In Europe, You Can’t Google Those Embarrassing Photos Anymore

James Gattuso /

Do you ever wish that that video of you dancing at your cousin’s wedding could just be erased from the Internet?  Or that photo of you from 1975 sporting a leisure suit?  So, apparently, do thousands of people in Europe.

In one of the worst public policy decisions in European history  (and that’s saying a lot), the European Union Court of Justice ruled on May 13 that such embarrassments must, as a matter of law, be scrubbed from the Internet, or at least be  made much harder to find.

Calling it the “right to be forgotten,” the court ordered online search engines such as Google to remove links to information, on request, that is “inadequate, irrelevant or no longer relevant.”

The particular case involved a Spanish man who wanted records of a bankruptcy sale scrubbed from view. But the range of information that could fall under the order is virtually endless, as Google has discovered since putting an online application for deletion on its European websites.

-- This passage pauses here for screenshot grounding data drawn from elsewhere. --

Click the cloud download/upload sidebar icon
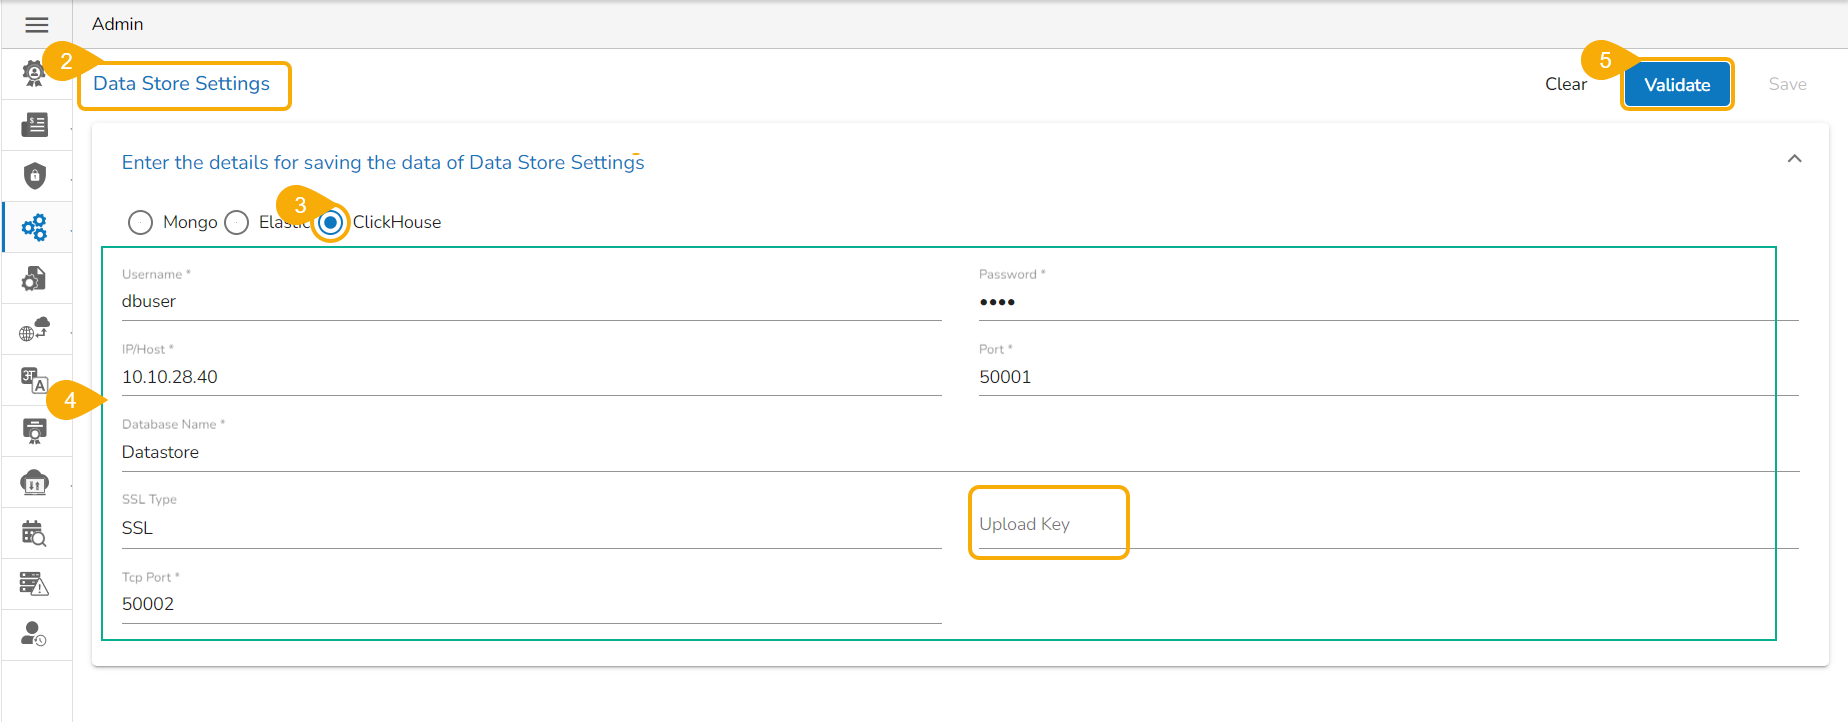Screen dimensions: 1848x722 pyautogui.click(x=35, y=483)
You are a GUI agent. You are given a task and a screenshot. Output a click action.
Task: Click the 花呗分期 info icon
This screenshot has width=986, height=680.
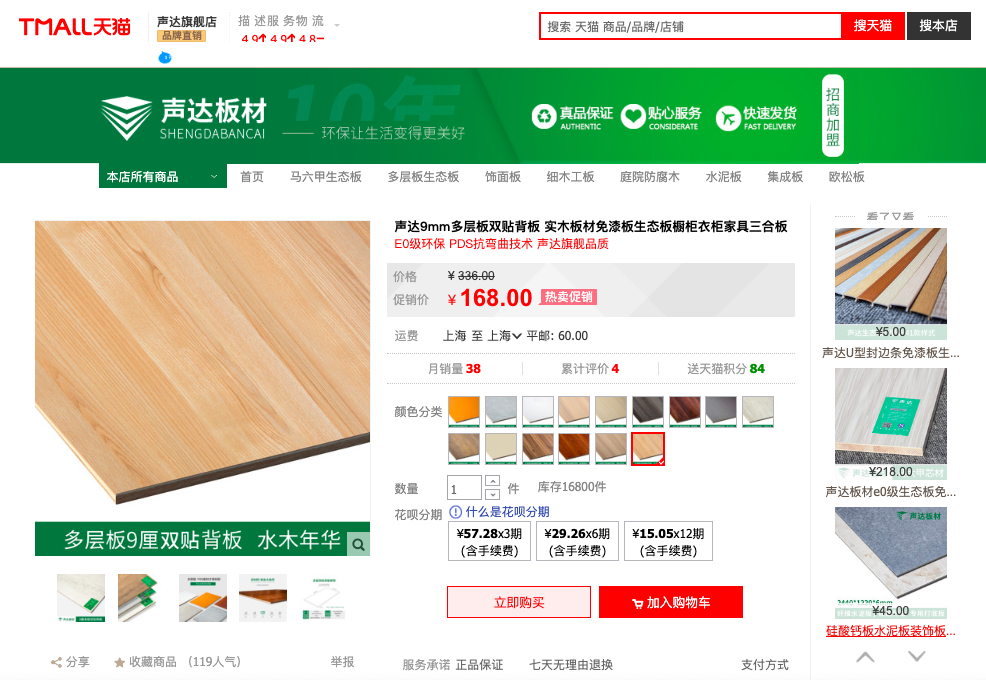pyautogui.click(x=456, y=512)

In the first four days alone, the folks at Google got 40,000 requests for suppression of information, at one point coming in at a rate of seven per second. Applicants included  a convicted child pornographer, a politician seeking re-election, and a doctor with unfavorable online reviews of his work.

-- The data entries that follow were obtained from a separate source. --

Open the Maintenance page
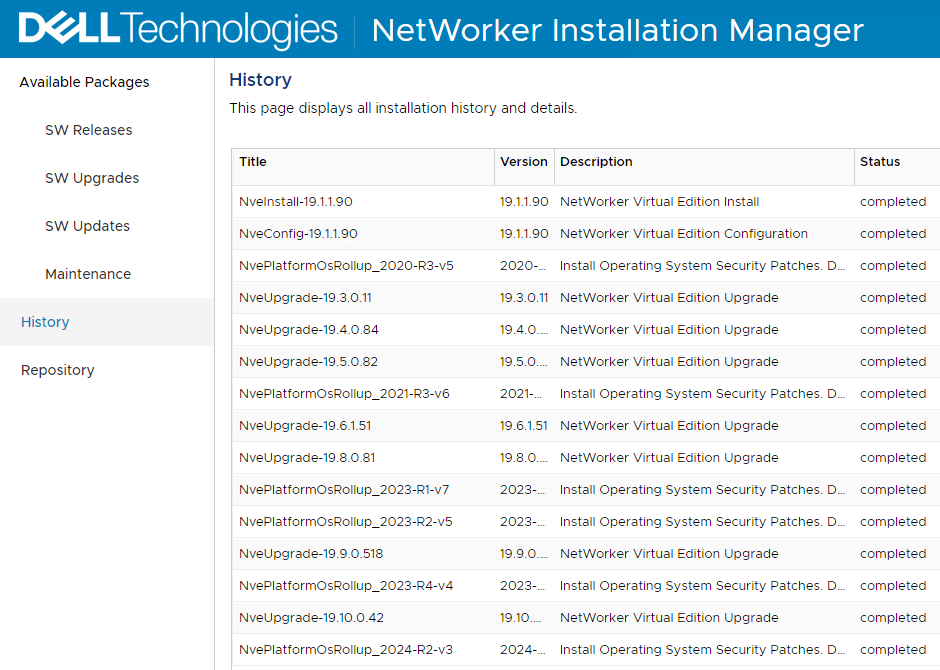This screenshot has width=940, height=670. tap(88, 274)

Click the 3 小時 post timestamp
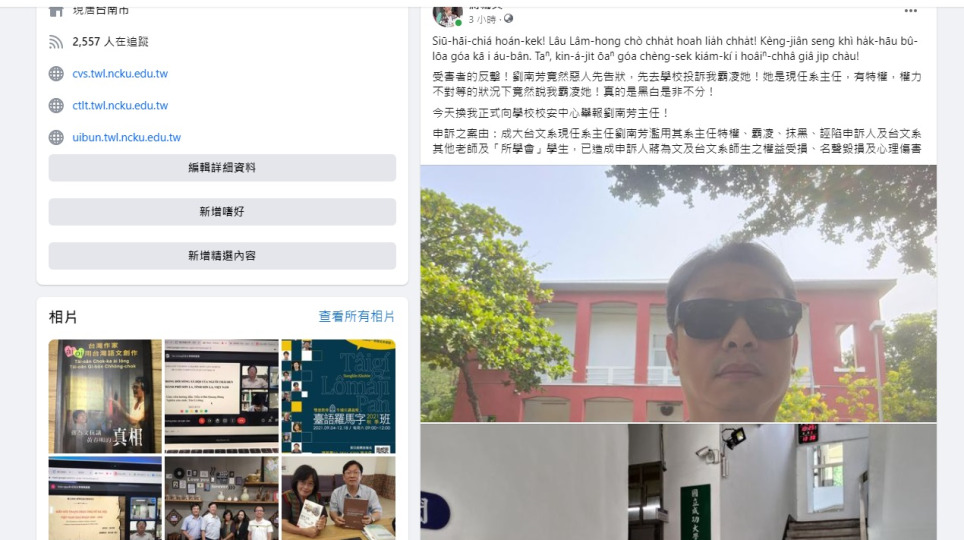tap(481, 20)
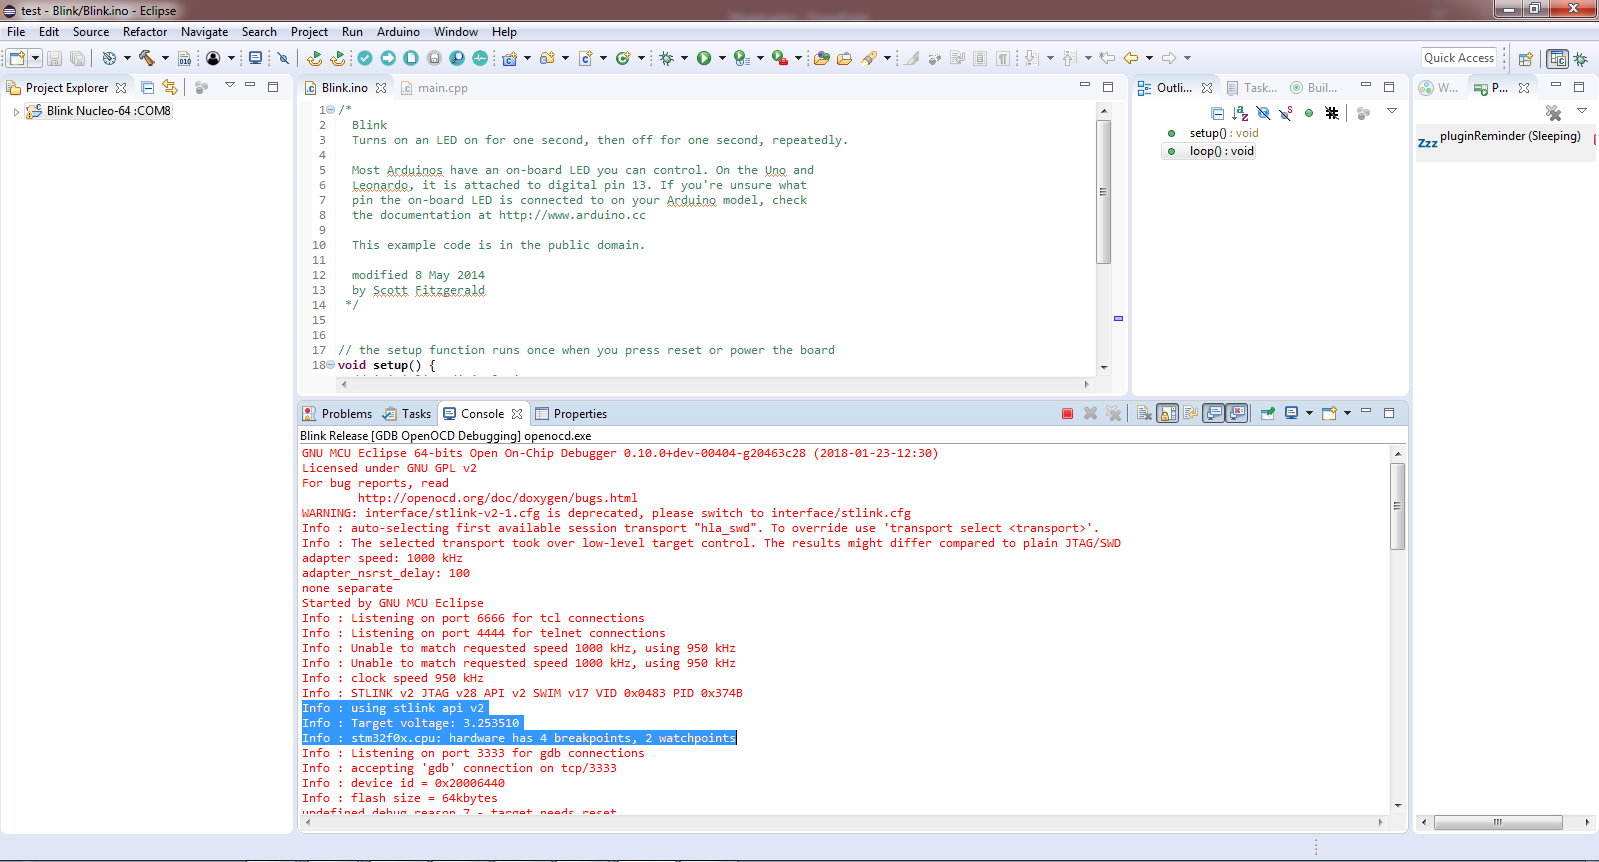This screenshot has height=862, width=1599.
Task: Switch to the Problems tab
Action: click(346, 414)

Sorting out those deserving of a second chance from those who aren’t is a task that even St. Peter would find daunting.  Yet the EU expects Google to dispense judgment on each of these thousands of cases, all of them subject to appeal to and reconsideration by European regulators.

This is unbelievably silly.  What sort of information is “relevant”?   Does it matter if the person is a public figure?  What if they may become a public figure later?  What if they become a criminal later?  Faced with an impossible task, and substantial legal penalties, Google and other search engines likely will err on the side of expunging more data, not less.   That will make much vital information harder to find (though it will still be on the Internet – since only the search engine link, not the data itself, is to be deleted).

The result of this censorship will be massive, and pointless, violation of principles of free expression in Europe. Sadly, free speech rights have never been taken as seriously in Europe as in America: the European Charter of Human Rights gets around to free speech only 11th in its list of rights, and then only subject to eleven exceptions. Yet even for Europe, this type of censorship represents a new low

The only good news is that this new censorship law does not apply in America, despite some disturbing talk that it should.   We can only hope that any such talk will be quickly and permanently forgotten.